Позади встрепенулся, забился в тумане надрывистый вопль. Бахтиар вздрогнул, остановился. Кричал петух. В белесой мгле чуть маячили башни, облитые светом невидимой луны. Они неслышно выступали из полупрозрачной пелены не то грудой обледенелых скал, не то вереницей забытых гробниц. Мертвый город. Огромное кладбище.

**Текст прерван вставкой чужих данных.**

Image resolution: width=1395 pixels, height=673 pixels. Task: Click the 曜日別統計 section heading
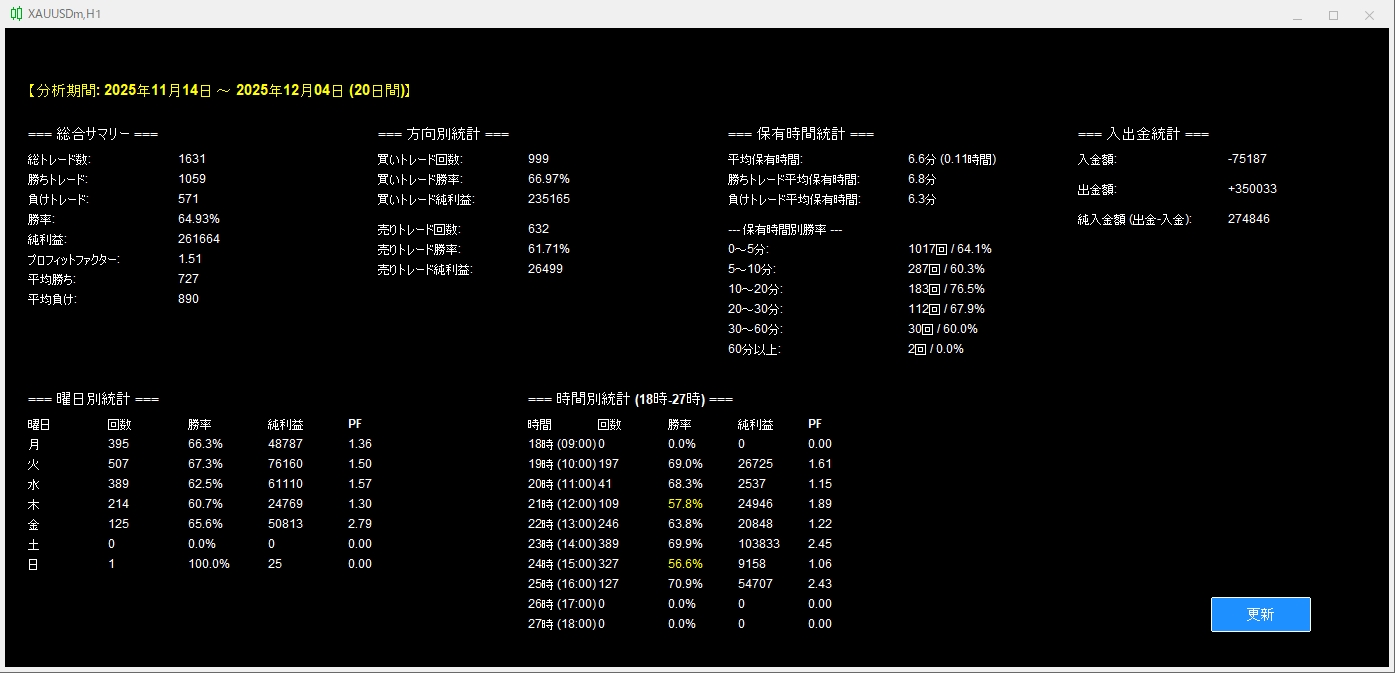pyautogui.click(x=93, y=399)
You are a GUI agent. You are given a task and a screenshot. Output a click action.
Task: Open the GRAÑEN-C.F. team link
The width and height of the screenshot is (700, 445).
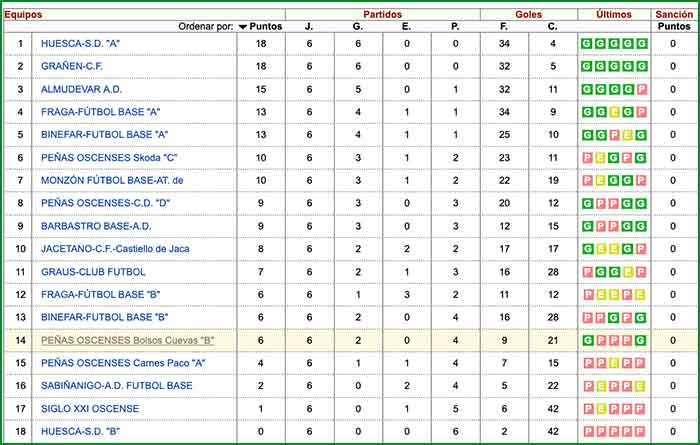76,67
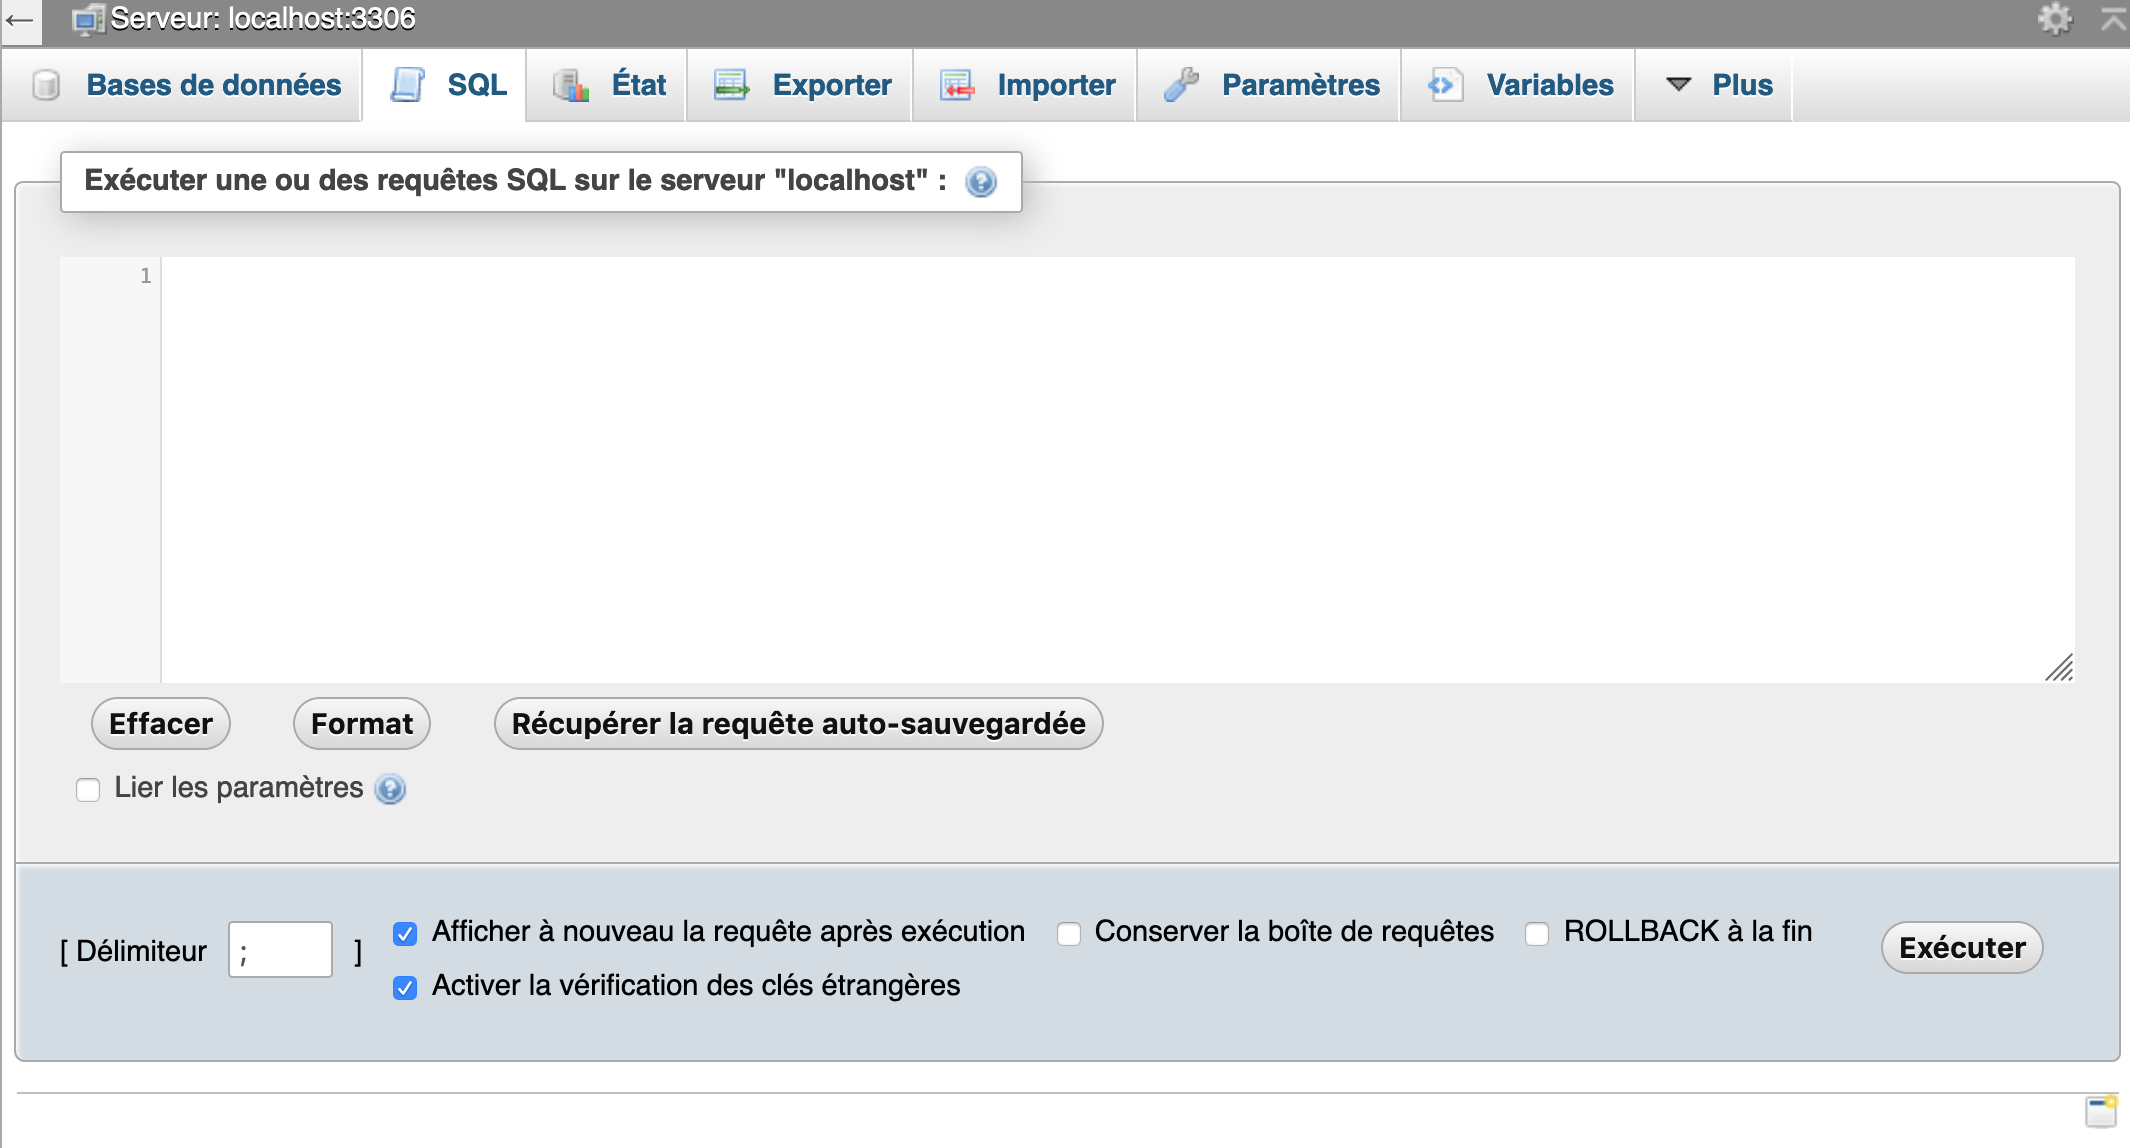The image size is (2130, 1148).
Task: Disable foreign key verification checkbox
Action: point(405,987)
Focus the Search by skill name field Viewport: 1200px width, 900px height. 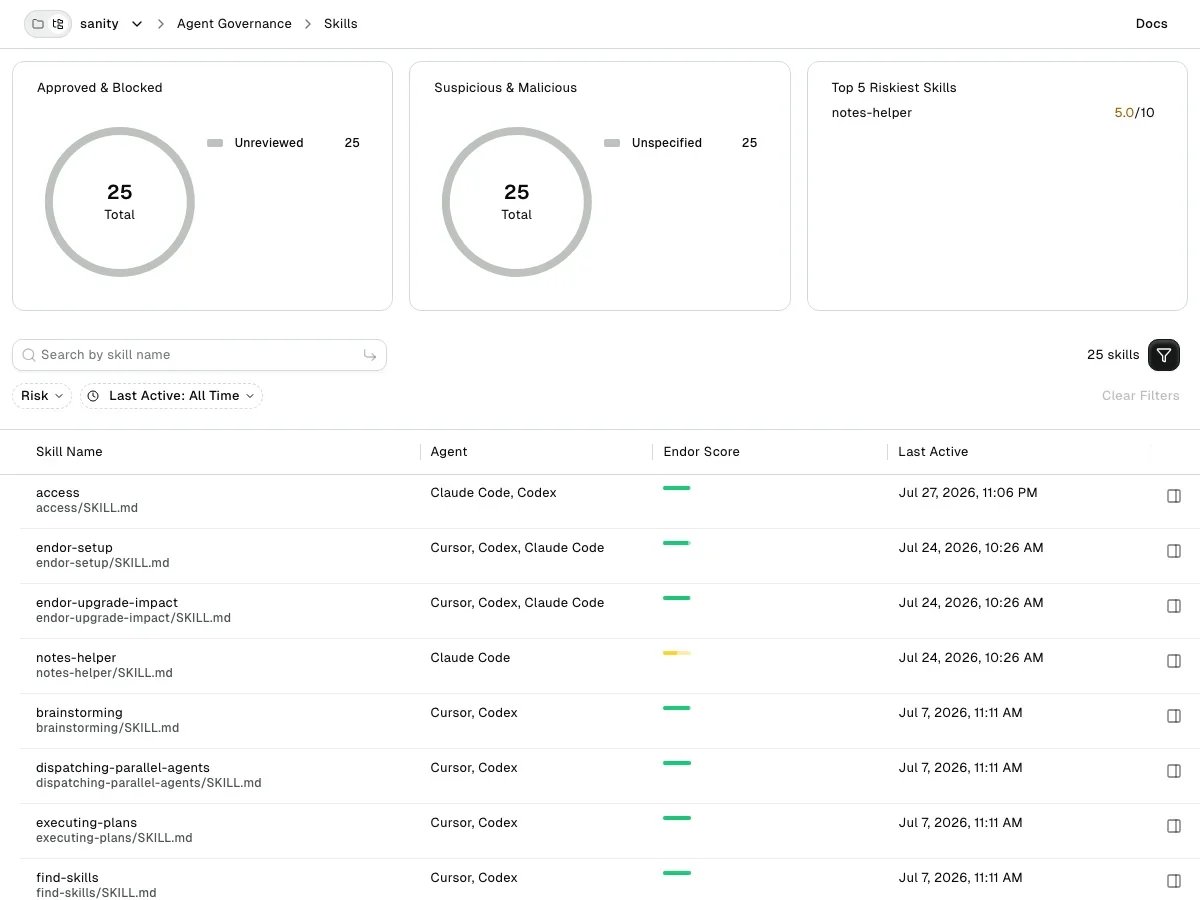coord(199,355)
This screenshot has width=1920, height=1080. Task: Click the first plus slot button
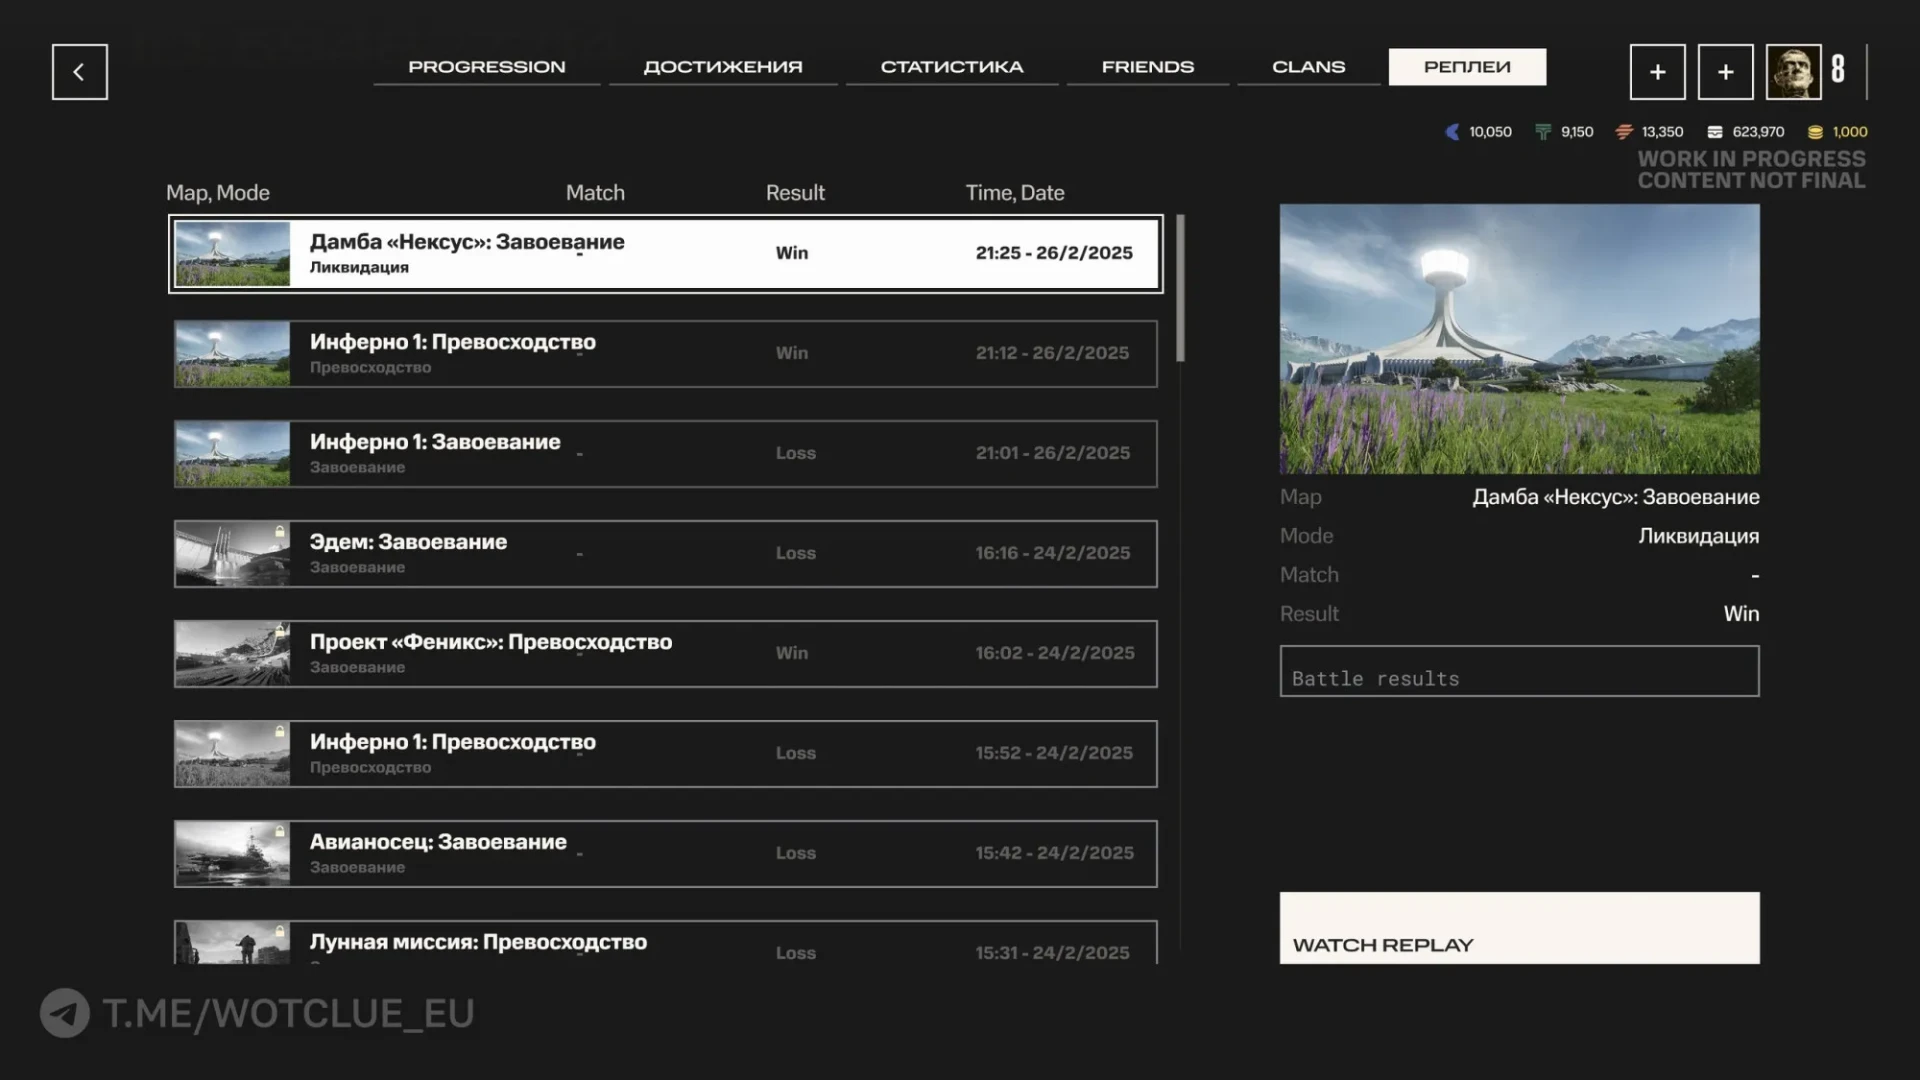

На одной из башен внезапно вспыхнул огонь. Золотая стрела света издали настигла Бахтиара, ударила прямо в сердце. Изгой со страхом огляделся вокруг. Что ты наделал, несчастный? Что ты наделал? Куда ты бредешь? Куда уходишь, голодный, усталый, чуть живой, от очагов пылающих, котлов кипящих, ковров пушистых? Зачем ты пустился в опасный неверный путь, оставив свой теплый угол, гнездо уютное?
Пусть Гуль-Дурсун на базаре пляшет нагой – тебе-то что? Мирись. Главное – удержаться там, во дворце. Закрепиться. Так утомлен, изможден, сокрушен был сейчас Бахтиар, что не только жене – матери родной простил бы неискупимый грех. Лишь бы пустили к горячей жаровне. Дали поесть, уснуть.